# Barnett :Strike 9



## crypter27

[sharedmedia=videos:videos:183]

Watch the video review and please share you're feed back!


----------



## 14585

Personally I do not like Barnet catapults


----------



## crypter27

This is my first Barnett ,but I hope their star-ships are better then this? Those tubes are fart to heavy for a non braced slingshot!


----------



## 14585

As far as I am aware they do not sell a starships slingshot


----------



## crypter27

Yes they do ,the Barnett Diablo


----------



## 14585

That's not a starship this is http://www.google.co.uk/imgres?imgurl=http://slingshot-shooting.de/custom/wingshooter.jpg&imgrefurl=http://slingshot-shooting.de/custom/custom.html&h=393&w=800&tbnid=OSkdLlQWSHg5aM:&docid=iO_1npQEu_pTjM&hl=en-gb&ei=-nIZVo6RLMmSacz1hvAM&tbm=isch&client=safari&ved=0CBwQMygAMABqFQoTCI72yJXduMgCFUlJGgodzLoBzg


----------



## 14585

This is a better example http://www.google.co.uk/imgres?imgurl=http://slingshotforum.com/uploads/monthly_10_2014/post-32-0-00655200-1412890682.jpg&imgrefurl=http://slingshotforum.com/topic/38328-24-50-aluminum-starship/&h=480&w=768&tbnid=QdD816UhyeLQxM:&docid=VV62KnakKlC-gM&hl=en-gb&ei=OHQZVtOsBMXxaofgpKgK&tbm=isch&client=safari&ved=0CDsQMygXMBdqFQoTCNOo8qzeuMgCFcW4GgodBzAJpQ


----------



## crypter27

awesome


----------



## Chuck Daehler

Diablo... a shuttle craft, i.e. a stubby starship, Marksman makes a dandy shuttle craft which I have...it's the adjustable model that slides down to a smaller size (rather silly in a way but the idea is to compact it I guess for travel). It's the hardest hitting SS I own, perfectly ergo and comfortable to the max, and is spot on accurate. The material a slingshot is made of is of no importance to shooting accuracy and comfort...wire frames offer a cheaply mass produced strong and accurate slingshot, as do A+ plywood models. If it's a puzzle art form taking days to make, it's the same exact accuracy as a $15 wire frame shuttle craft. Marksman used to make a real starship model, discontinued now I think, and likely the inspiration for today's starships. The term starship and shuttle craft came from the likeness of the famed Star Ship Enterprise of the TV series and likewise the term "shuttle craft" which was a mini star ship. The two terms erupted on THIS FORUM actually and had nothing to do with the original invention my Marksman other than a long slingshot that gave more draw length and hence more energy albeit stabilized with an arm brace for more consistent accuracy especially for less experienced shooters.

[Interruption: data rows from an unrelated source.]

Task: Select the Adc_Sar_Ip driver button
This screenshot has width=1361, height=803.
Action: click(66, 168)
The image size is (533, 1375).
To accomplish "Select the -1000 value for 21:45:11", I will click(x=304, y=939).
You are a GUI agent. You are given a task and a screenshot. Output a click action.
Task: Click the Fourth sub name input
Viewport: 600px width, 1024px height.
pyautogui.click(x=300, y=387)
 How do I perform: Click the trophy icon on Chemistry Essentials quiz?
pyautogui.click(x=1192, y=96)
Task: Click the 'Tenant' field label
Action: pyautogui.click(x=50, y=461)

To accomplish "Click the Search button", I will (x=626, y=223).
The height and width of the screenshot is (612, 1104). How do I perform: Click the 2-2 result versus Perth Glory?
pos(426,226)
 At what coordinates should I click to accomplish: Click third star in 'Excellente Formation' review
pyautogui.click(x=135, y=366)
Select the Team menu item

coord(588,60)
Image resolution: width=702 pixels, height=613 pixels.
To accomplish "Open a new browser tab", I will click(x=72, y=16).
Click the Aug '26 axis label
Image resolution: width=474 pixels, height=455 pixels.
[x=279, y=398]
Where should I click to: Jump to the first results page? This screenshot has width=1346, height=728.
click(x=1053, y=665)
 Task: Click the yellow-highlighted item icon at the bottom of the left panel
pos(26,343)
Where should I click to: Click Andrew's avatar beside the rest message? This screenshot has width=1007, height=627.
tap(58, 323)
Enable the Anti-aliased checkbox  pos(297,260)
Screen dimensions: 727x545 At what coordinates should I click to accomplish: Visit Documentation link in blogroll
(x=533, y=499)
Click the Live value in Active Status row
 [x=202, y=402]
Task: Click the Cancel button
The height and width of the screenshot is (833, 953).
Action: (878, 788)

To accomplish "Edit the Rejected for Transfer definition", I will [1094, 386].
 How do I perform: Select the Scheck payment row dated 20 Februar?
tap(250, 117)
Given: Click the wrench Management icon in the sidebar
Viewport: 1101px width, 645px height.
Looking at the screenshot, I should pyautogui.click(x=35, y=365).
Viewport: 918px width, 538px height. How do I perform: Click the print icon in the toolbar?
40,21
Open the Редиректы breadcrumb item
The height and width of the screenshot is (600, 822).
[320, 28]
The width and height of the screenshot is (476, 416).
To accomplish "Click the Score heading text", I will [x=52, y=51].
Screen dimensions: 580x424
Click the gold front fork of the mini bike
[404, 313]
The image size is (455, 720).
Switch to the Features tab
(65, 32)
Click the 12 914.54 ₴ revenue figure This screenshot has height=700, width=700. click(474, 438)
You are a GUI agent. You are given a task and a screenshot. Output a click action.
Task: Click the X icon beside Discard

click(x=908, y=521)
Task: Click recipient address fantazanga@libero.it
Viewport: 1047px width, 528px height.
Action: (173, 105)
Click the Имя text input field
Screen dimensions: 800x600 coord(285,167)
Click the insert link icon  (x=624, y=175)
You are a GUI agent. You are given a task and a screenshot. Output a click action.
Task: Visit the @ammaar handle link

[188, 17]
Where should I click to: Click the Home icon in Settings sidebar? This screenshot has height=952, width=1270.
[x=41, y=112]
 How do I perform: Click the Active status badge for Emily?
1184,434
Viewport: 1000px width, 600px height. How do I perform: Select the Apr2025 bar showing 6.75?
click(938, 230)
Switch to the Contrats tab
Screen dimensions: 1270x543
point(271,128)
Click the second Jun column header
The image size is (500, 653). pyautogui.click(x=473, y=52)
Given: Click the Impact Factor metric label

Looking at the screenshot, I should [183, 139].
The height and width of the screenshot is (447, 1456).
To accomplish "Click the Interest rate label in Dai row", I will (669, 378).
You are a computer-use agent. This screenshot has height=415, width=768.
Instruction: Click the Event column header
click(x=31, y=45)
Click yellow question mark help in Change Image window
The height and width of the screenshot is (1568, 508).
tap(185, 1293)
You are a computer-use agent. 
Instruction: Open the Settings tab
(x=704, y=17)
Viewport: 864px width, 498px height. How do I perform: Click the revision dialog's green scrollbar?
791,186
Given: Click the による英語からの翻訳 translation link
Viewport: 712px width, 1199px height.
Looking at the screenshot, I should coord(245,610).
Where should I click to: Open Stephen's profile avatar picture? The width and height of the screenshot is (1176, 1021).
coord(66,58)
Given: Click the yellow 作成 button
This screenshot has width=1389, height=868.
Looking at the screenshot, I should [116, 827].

I don't think it's constructive to say, "I don't like...." when a poster posts a slingshot, who cares if you like or don't like something? That sort of statement offers nothing other than just a negative comment which isn't needed here.


----------



## Chuck Daehler

Crypter, I like the ergonomics of your new Barnett. The rubberized grip will have a good feel. Obviously you can use other elastic, even flat bands. I have several wire frames, one I made. I use rubber SS tubing to "cuff" the bands to the fork with no ties since the tubing is the correct diameter to hold the bands tightly with no slip outs. You can also tie around the cuff or use plastic cable ties pulled tightly to promote more friction, hence no slip outs.

There is, unfortunately, an element on this forum which is against wire frame slingshots...out of some emotional need to chastise things, feining a dictatorial personality. Dankung fanciers as well as other wire frame enthusiasts unite! Personally I find all the wire frames I shoot excellent shooters, bar none. It's the shooter more than the slingshot anyway that hits the target or misses.

Crypter, have fun with your new caty. I would love it if/when a tournament was won with a wire frame instead of an artsy craftsy masterpiece. Of course the shooter would instantly lose popularity with some (and gain with others). Life's a trade off, right?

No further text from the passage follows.